И вот теперь в третий раз на ее лице блестели слезы:
– Дар в тебе спал. Да только надеялась я, что не проснется он. А вчера,
Так на голубом весеннем небе, ещё не предвещая грозы, появляются первые темные невесомые тучки, да уносятся прочь, будто не решаясь пролиться дождем. Замирает природа, стихает ветер и песни птиц. И ты точно знаешь, что ещё чуть-чуть и наползет, появится на горизонте тяжелая, темная туча, сверкнет она молнией, обрушится громом и прольется дождем.
Так и обычные простые слова, произнесенные Яговной, поселили в душе Агаты тревогу. А отчего тревожится, она и сама до конца не знала. Но уж точно не деревенские страшили так ее старую бабушку. Уж коли дали они время до заката, так и нечего тут переживать. Раз прошлой ночью не пришли, зла не сотворили, то и теперь не сунутся.
А на душе меж тем будто кошка когти поточить решила, впиваясь когтями острыми.
– Бабушка, а откуда этот дар? Почему он у меня, и что за сила это такая? Да зачем…
Не успела Агата задать свой вопрос до конца, не успела Яговна ей ответить, как дверь в их ветхую избушку открылась, и на пороге появилась древняя жуткая старуха.
Казалось, сделает она шаг и рассыпается трухой, как пень, муравьями изъеденный.
А вместе с ней в дом зашел и воздух холодный да сырой, ночной, болотный.
И Яговна, будто и не была она старой, встала перед Агатой, да закрыла собой:
– Рано же ещё, ребенок она совсем, – в ее голосе слышалась мольба.
– Пришло время, – прокаркала древняя старуха, будто ворона, да зыркнула недобро на Агату.
Глава 8. Река
И у Агаты сердце вниз упало. И не двинуться, не шелохнуться. Не встать перед Яговной, да собой не заслонить.
– Смотрю, и вещи уже собрала, – старуха с жуткими, словно пустыми глазами одобрительно покачал головой. – А раз так, пошли.
И, несмотря на стоящую на ее пути Яговну, она схватила Агату за руку и потянула в сторону выхода.
Да так крепко ее пальцы на запястье девичьем сомкнулись, будто и не рука это человеческая, а кузнецом кованная железная была.
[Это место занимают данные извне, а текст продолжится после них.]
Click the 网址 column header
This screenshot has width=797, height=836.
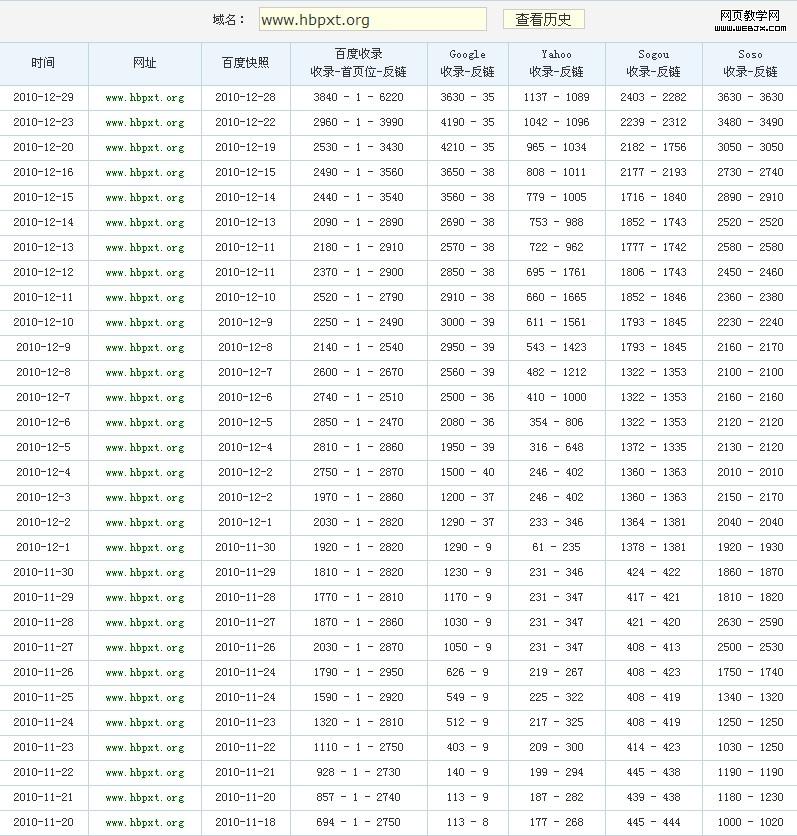[145, 63]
– Бабушка! – крикнула Агата, протянув руки к стоявшей в избе Яговне.
Да только какая уж тут помощь. Выбежала Яговна вслед за внучкой, да остановилась, напоровшись на взгляд пустых глаз старухи.
А остановившись, замерла, вскинула руки кверху, и Агата увидела, как руки и ноги той, кто ее воспитывала, той, кто и был одним-единственным человеком родным да близким, становятся, словно кора на дереве. Скрючились ее ноги, выгнулись пальцы, исказило лицо гримаса жуткая, горечи полная, и осталась стоять на том самом месте, где ещё мгновение назад стоял человек, берёза.